The faith of a child…

The amber glare in my eyes.  The sun was escaping and I wasn’t done yet.  Wait for me!  I darted out of the doorway of the school and into the street.  Grasping the remaining minutes of the day.  We waited at the crosswalk for the light to change.  James said, “see you guys tomorrow,” as he went on his way and Jillian lived one floor below me.  I walked her to her door and continued on to my room.  No plans tonight, but I was going to E-Mart.  It was near my apartment.
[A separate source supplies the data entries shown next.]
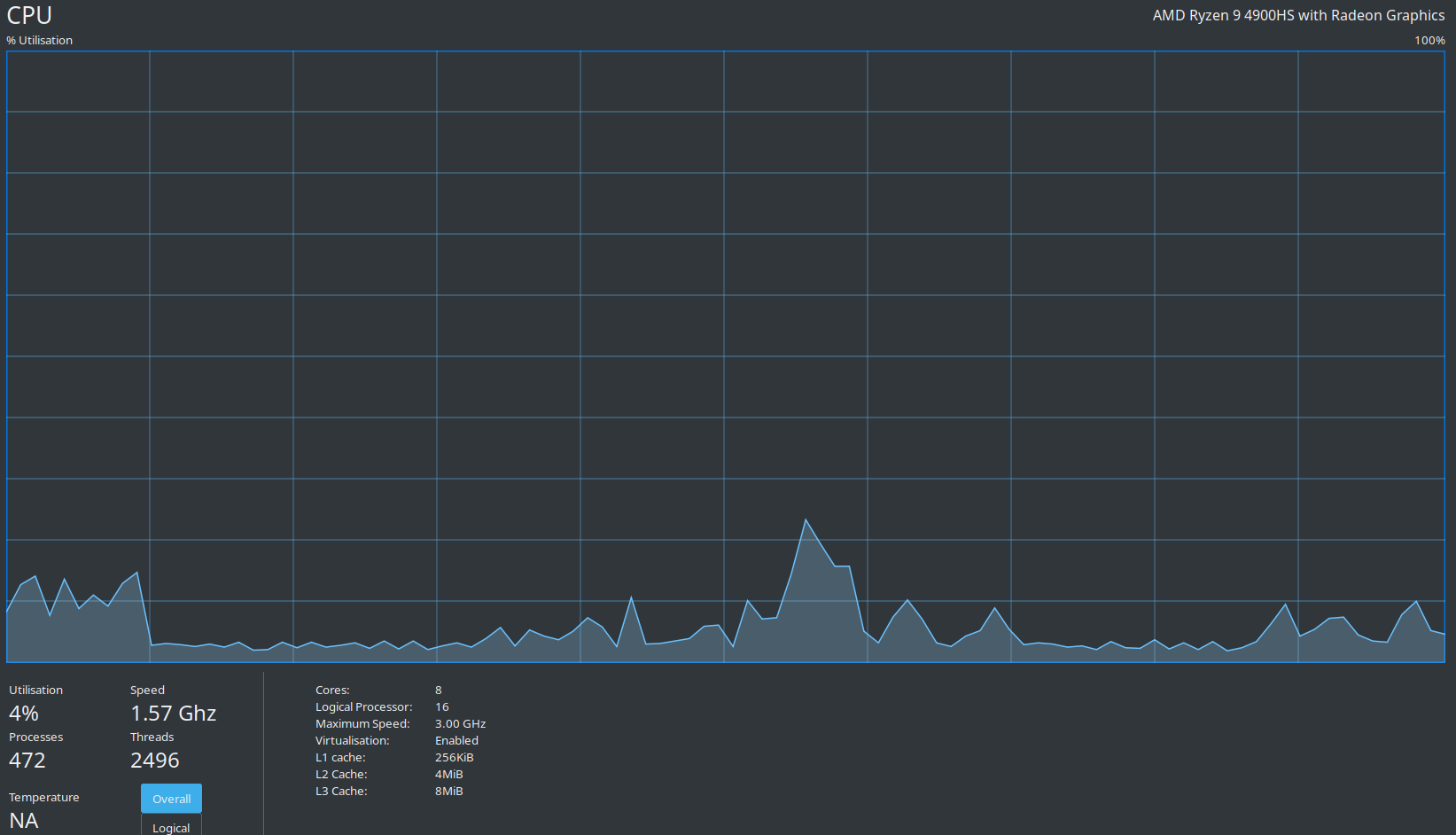Screen dimensions: 1456x835
Task: Switch to the Logical processors view
Action: [170, 827]
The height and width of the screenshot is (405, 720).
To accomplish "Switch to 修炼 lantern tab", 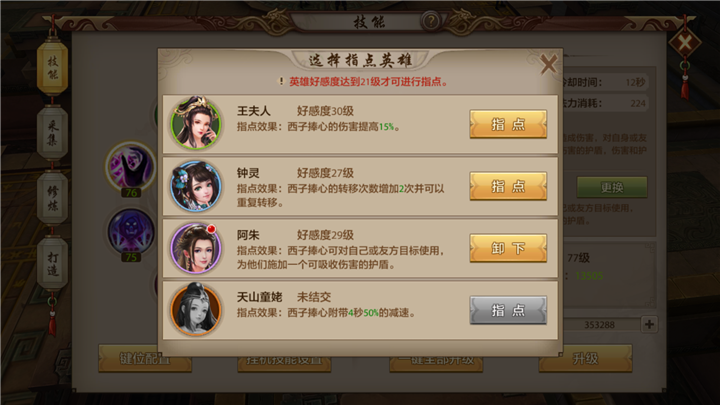I will 52,198.
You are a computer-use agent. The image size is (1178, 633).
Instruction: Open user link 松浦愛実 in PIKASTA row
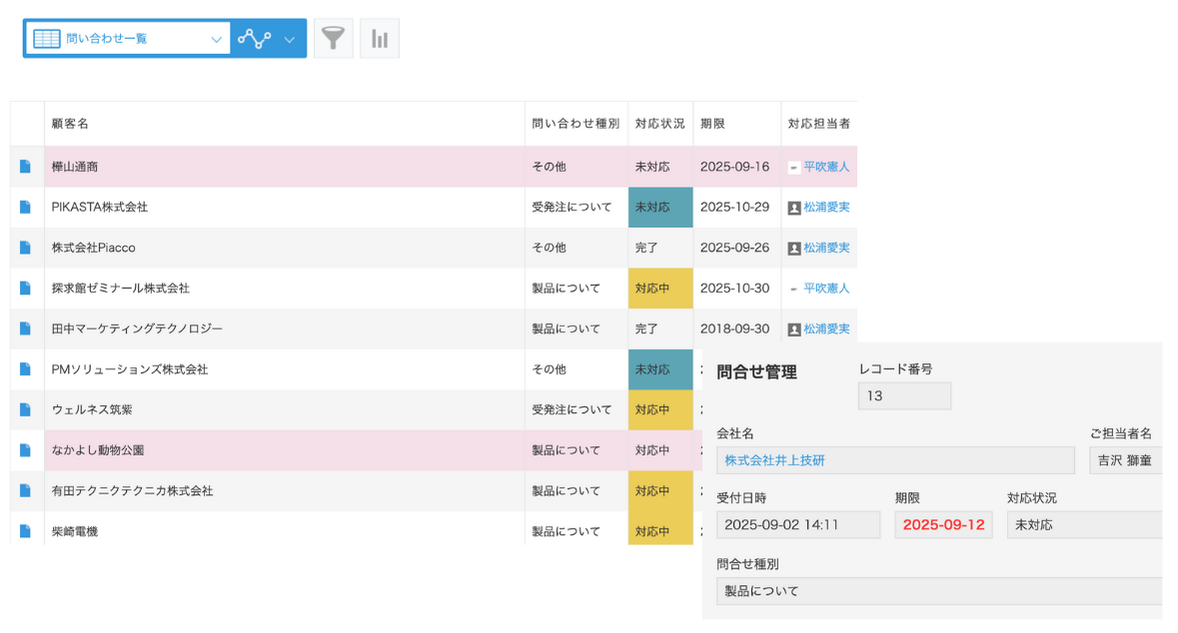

I noticed the puzzle shape and how neatly the red bricks fit together on the ground I was walking.  The silver flag poles crowned with neon spirals evenly spaced down the sidewalk.  The air held the sun’s light for as long as it could.  A cluster of high-school girls like grapes hanging on to each other as they sat with their phones glowing in their faces.  I entered the E-Mart and noticed the glances.  There was an big open room with a line of small restaurants.  Lime-green square tables and yellow plastic chairs and the reflection of white tile.  A young girl standing behind a cash-register.  I walked over to someone and asked for some food.  A reply was given and the motion for me to go to the woman wearing the paper hat.  I pointed to a plastic display of what I wanted to eat.  She nodded and gave me some paper.  I waited.  I sat down.  Eyes with a red and yellow cap motioned me to come over.  I picked up my tray of new food and sat back down.  I felt the cold between my fingers as I held the metal chopsticks.
Suddenly, there was Jillian in a green knit sweater.  Our world was very small and it was no surprise to see her.  She sat down next to me.  Soon I began to recognize someone.  It was a little girl in the morning class.  Her parents were with her and her sister.  They made a slight bow and welcomed me with a smile.  The greeting was warm.  I invited them to join us.  They knew English, we could communicate!  It was a fresh conversation.  They spoke so highly of me.  I was a diplomat, a learned professor.  I didn’t want to burst their bubble.  The father was a confident, but humble man who wanted to use his English and the mom with long full black hair was soft spoken.  I mentioned that I drank a lot of water in America, but wasn’t able to locate a place to buy any here.  She said something to her daughters and the 6 year old took me by the hand.  I stood in unbelief as these children escorted a complete stranger away from their mother to the second floor of a massive department store.  I started to look at this culture more closely.  Would a mother in America trust a complete stranger with her children and send them off on an errand?  We got the water and returned.  I felt so welcomed into their world.  What an act of trust!  Were things really that different here?!
Jillian went on her way.  The family invited me to go with them to their church that night.  The father didn’t attend the church, so he dropped us off at the door.  The sanctuary had a high ceiling with wood-stained pews along the floor.  The music was beautiful and I was moved.  What was God doing in my heart here?  Why did I care about a people that I knew nothing about?
After the service was over, the girl, her sister and her mother, walked with me 8 city blocks back to my apartment (about a 30 minute’s walk).  I still did not understand their hospitality.  I was a guest of honor living in the household of their country.